Popular legend claims that drinking from the fountain of youth will keep one’s body vigorous and vivacious for years to come.
Prof. Sylvia Lee, molecular biology and genetics, may have discovered such an elixir in the soils of Ithaca. Her research indicates the secret of immortality may be hidden in the genome of a worm.
Lee found that Caenorhabditis elegans, a common species of soil worm, has a very similar lifespan and reproductive pattern to humans, importantly sharing hallmark features of human aging. These similarities make C. elegans a premier experimental model to reveal the mysterious mechanisms of mortality in humans.
Although mortality has worried people since the beginning of humankind, scientists do not understand the process of aging very well. We do know that the length of certain structures on the ends of chromosomes called telomeres play a role, as do certain byproducts of human metabolism known as free radicals. Studies have found potentially important genetic factors as well.
For Lee, the most important question is how can humans age in a healthier manner. Wanke Wang grad, a student in Lee’s lab, recently found that two genes in the C. elegans genome, called SET-26 and SET-9, are associated with a longer and healthier life in worms. Initially, Wang and Lee thought both genes influenced aging. They later found that SET-26 was the key gene since it is present in all worm cells, while SET-9 protein only appears in the worm’s reproductive cells.
What was the SET-26 gene doing to influence the aging process in worms? Lee and Wang set out to parse the gene’s role in C. elegans by performing a gene knockout — disabling the SET-26 gene’s function. Lee and Wang observed a three-day addition to the worms’ lifespan, which is normally two to three weeks. More critically, with the SET-26 gene function disrupted, the worms appeared more robust, alert and resilient to stress as they aged.

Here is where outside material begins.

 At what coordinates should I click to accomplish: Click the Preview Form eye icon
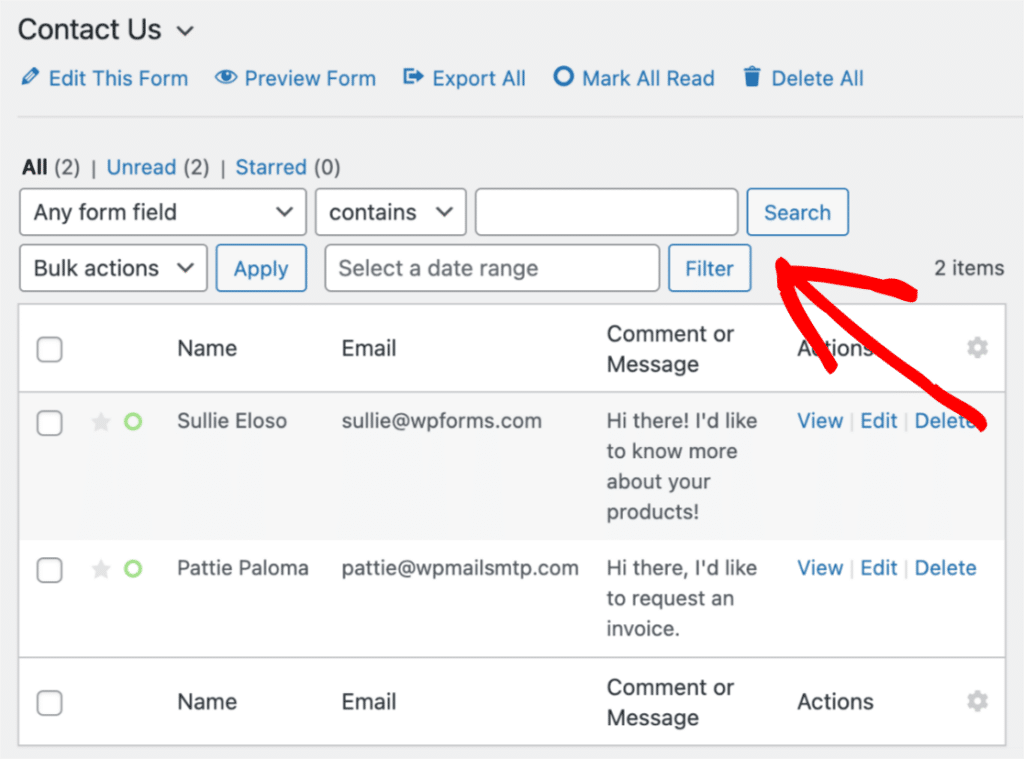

In a normal cell, DNA is compactly wrapped around molecules called histones. The SET-26 gene codes for a protein that modifies this bundling process. Lee explains that the SET-26 protein recognizes a receptor called Histone H3-Lysine 4, which modulates how securely the DNA is coiled. Lee describes this as a “decoration on the histone which changes how tightly the DNA gets wrapped.”
The SET-26 protein ensures that only the section of DNA adjacent to the receptor gets wrapped. Once deactivated, the absence of the SET-26 protein allows more DNA to come in contact with the receptor region and, somehow, extends the life of the worm. A big mystery remains, however. Lee and Wang know that more DNA bundling leads to longer life in worms, but they do not know why this occurs.
But Lee is hopeful that the increased longevity and resilience in worms with the disabled SET-26 gene could be applied to humans in the future.
“The SET-26 protein itself has a good homolog (functionally similar gene) in humans which is actually not very well studied,” Lee explained.
With more research and a little more time, Lee believes gene therapy that improves the health and vigor of older individuals could become a reality.
Lee said that one of the most exciting aspects of her research is the possibility of intergenerational epigenetic influence on aging. It is possible that an individual could influence the longevity of their progeny by passing down specific histone molecule modifications. These modifications can be preserved through generations and result in entire family lines of healthy agers.
While the project was performed on a molecular level, the future impact and implications of this discovery may be massive. With a healthier senior population, individuals can work longer, retire later and decrease their reliance on social safety nets such as social security, all while also staving off the gray hairs and senility.